A Lei 5.517/68 relaciona as atividades e estabelecimentos, como as vaquejadas, que precisam comprovar a existência e vínculo de um responsável técnico, médico-veterinário ou zootecnista, para realizar suas atividades.
Na ocasião, o responsável pelo evento foi autuado por estar realizando uma atividade que, por lei, deve contar com um Responsável Técnico, devidamente registrado junto ao CRMV-PB. O médico-veterinário também foi autuado por não ter comparecido em nenhum dos dias do evento desde o seu início, caracterizando uma conduta profissional passível de ser enquadrada no código de ética.
O CRMV Paraíba alerta
Tanto para o primeiro registro de um empreendimento, quanto para a renovação da Anotação de Responsabilidade Técnica (ART), é necessário que além de pagar o boleto é estritamente fundamental que sejam entregues todos os formulários devidamente preenchidos e assinados, na sede da autarquia, para a homologação.

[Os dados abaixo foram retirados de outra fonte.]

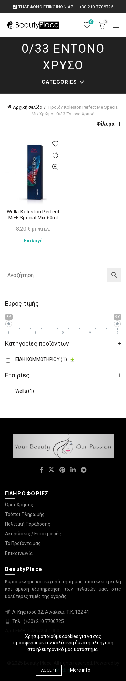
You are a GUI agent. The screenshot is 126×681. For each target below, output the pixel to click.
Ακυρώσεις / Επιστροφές (33, 533)
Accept (49, 670)
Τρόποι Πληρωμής (25, 514)
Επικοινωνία (19, 553)
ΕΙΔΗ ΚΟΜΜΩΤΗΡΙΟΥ (41, 359)
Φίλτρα (105, 124)
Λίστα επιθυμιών (90, 22)
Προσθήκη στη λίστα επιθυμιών (55, 144)
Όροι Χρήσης (19, 504)
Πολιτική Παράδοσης (27, 524)
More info (80, 670)
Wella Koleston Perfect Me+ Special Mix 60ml (33, 215)
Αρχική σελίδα (27, 107)
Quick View (55, 167)
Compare (55, 155)
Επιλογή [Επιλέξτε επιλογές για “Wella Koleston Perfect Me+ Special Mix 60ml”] (33, 240)
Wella (24, 391)
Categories (59, 82)
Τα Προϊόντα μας (23, 543)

Caso não, é considerado um processo incompleto, não sendo possível a renovação/emissão da referida ART, ficando passível de autuação pelo órgão.
O certificado de ART emitido pelo CRMV-PB deve estar fixado em local visível ao público e aos fiscais da autarquia. Ele é a comprovação de que naquele estabelecimento existe um profissional RT, assegurando os serviços prestados e os produtos ofertados.